Minister for Police and Emergency Services (New South Wales)
- In office 6 February 1986 – 25 March 1988
- Premier: Barrie Unsworth
- Preceded by: Peter Anderson
- Succeeded by: Ted Pickering

Member of the New South Wales Legislative Assembly for Liverpool
- In office 13 February 1971 – 19 February 1989
- Preceded by: Jack Mannix
- Succeeded by: Peter Anderson

Personal details
- Born: 20 February 1934 Sydney, New South Wales, Australia
- Died: 9 October 2012 (aged 78) Liverpool, Sydney, New South Wales, Australia
- Party: Australian Labor Party (New South Wales Branch)
- Spouse: Janette Ruth Paciullo
- Children: Murray Paciullo
- Occupation: Draftsman

= George Paciullo =

Australian politician

George Paciullo, OAM (/it/; 20 February 1934 – 9 October 2012) was an Australian politician. He was the Labor member for Liverpool in the New South Wales Legislative Assembly from 1971 to 1989, and served as a minister from 1984 to 1988.

Paciullo was born in Sydney to market gardener Sisto Paciullo and his wife Immacolata, who had come to Australia from Calabria during the Great Depression. He attended public schools at Liverpool and Homebush, and was employed as a survey draftsmen with the New South Wales Soil Conservation Service upon his graduation in 1951. He underwent national service in 1952 and subsequently served in the Citizen Military Forces for three years. In 1958, he joined the Labor Party, and the following year was elected to Liverpool City Council. On 3 November 1964, he married Janette Blinman, with whom he had a son named Murray. He continued as both a draftsman and a councillor until 1971.

In 1971, the member for the local state seat of Liverpool, Jack Mannix, retired, and Paciullo was preselected as the replacement Labor candidate. He was elected easily, and was never troubled in his own electorate. In 1973 he became Shadow Minister for Sport, Recreation and Tourism.

When Labor, under Neville Wran, won government in 1976, Paciullo was appointed Minister for Roads, moving to Industry and Small Business from February to April 1984 and then to Consumer Affairs and Aboriginal Affairs. In 1986, when Wran resigned and Barrie Unsworth succeeded him in the Premiership, Paciullo became Police and Emergency Services Minister.

After Labor suffered a landslide defeat by the Nick Greiner-led Coalition in 1988, Unsworth retired as party leader. Paciullo was a candidate for the leadership position, but lost out to Bob Carr.

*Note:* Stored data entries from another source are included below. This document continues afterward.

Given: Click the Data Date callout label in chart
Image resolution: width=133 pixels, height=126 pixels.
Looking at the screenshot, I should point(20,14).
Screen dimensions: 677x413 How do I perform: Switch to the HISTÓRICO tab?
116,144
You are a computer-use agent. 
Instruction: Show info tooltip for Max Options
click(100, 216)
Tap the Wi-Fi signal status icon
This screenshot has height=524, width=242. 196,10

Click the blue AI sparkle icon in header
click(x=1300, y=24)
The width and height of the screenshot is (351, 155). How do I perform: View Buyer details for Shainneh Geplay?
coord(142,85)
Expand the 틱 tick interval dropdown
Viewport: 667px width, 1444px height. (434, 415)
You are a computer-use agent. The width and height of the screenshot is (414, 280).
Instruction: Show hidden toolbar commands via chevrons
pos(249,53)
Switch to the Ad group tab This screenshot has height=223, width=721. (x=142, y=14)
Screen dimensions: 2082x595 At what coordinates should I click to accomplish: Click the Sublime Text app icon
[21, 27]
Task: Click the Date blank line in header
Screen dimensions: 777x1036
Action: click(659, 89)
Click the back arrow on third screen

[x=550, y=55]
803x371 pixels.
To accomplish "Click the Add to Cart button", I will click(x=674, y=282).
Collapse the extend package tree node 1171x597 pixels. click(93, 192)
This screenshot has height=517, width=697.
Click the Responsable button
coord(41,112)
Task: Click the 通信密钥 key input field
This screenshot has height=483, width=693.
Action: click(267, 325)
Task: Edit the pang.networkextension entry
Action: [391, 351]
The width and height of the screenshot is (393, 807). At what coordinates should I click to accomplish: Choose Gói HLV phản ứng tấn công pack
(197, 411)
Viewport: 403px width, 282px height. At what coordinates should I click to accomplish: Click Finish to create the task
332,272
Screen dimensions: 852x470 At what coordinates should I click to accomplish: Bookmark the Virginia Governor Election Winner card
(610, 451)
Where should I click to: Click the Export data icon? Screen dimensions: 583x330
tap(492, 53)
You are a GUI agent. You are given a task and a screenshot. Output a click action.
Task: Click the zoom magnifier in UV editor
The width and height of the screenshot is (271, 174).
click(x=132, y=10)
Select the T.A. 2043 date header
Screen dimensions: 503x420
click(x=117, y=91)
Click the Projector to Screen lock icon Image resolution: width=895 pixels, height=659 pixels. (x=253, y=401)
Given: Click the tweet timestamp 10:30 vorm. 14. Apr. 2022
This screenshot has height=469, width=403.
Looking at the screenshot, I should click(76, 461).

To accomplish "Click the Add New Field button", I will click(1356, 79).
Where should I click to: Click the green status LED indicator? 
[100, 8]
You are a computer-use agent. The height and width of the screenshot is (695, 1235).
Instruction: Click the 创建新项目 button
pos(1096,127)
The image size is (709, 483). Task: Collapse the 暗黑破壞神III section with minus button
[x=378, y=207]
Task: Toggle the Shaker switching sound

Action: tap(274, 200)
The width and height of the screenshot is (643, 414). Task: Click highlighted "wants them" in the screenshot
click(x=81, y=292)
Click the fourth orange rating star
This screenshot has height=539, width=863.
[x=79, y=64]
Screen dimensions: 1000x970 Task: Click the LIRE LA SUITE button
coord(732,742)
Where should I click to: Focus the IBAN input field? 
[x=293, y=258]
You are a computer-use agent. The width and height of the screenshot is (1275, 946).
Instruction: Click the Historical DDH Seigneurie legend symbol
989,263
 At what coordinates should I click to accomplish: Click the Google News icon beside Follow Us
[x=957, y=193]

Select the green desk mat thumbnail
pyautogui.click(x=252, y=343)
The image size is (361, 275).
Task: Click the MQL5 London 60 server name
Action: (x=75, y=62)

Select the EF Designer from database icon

Shortly afterwards Paciullo resigned from parliament; the by-election held to replace him was acrimonious, as the former member for Penrith, Peter Anderson, was chosen as candidate after a protracted preselection dispute between the Left's Paul Lynch and the Right's Mark Latham.

After 1988 Paciullo returned to local politics, serving again on Liverpool City Council as mayor from 1994 to 2003. On 14 June 1999 he was awarded the Medal of the Order of Australia. He was appointed to the board of the NRMA in 2000. On 26 May 2002 he was made a life member of the Labor Party.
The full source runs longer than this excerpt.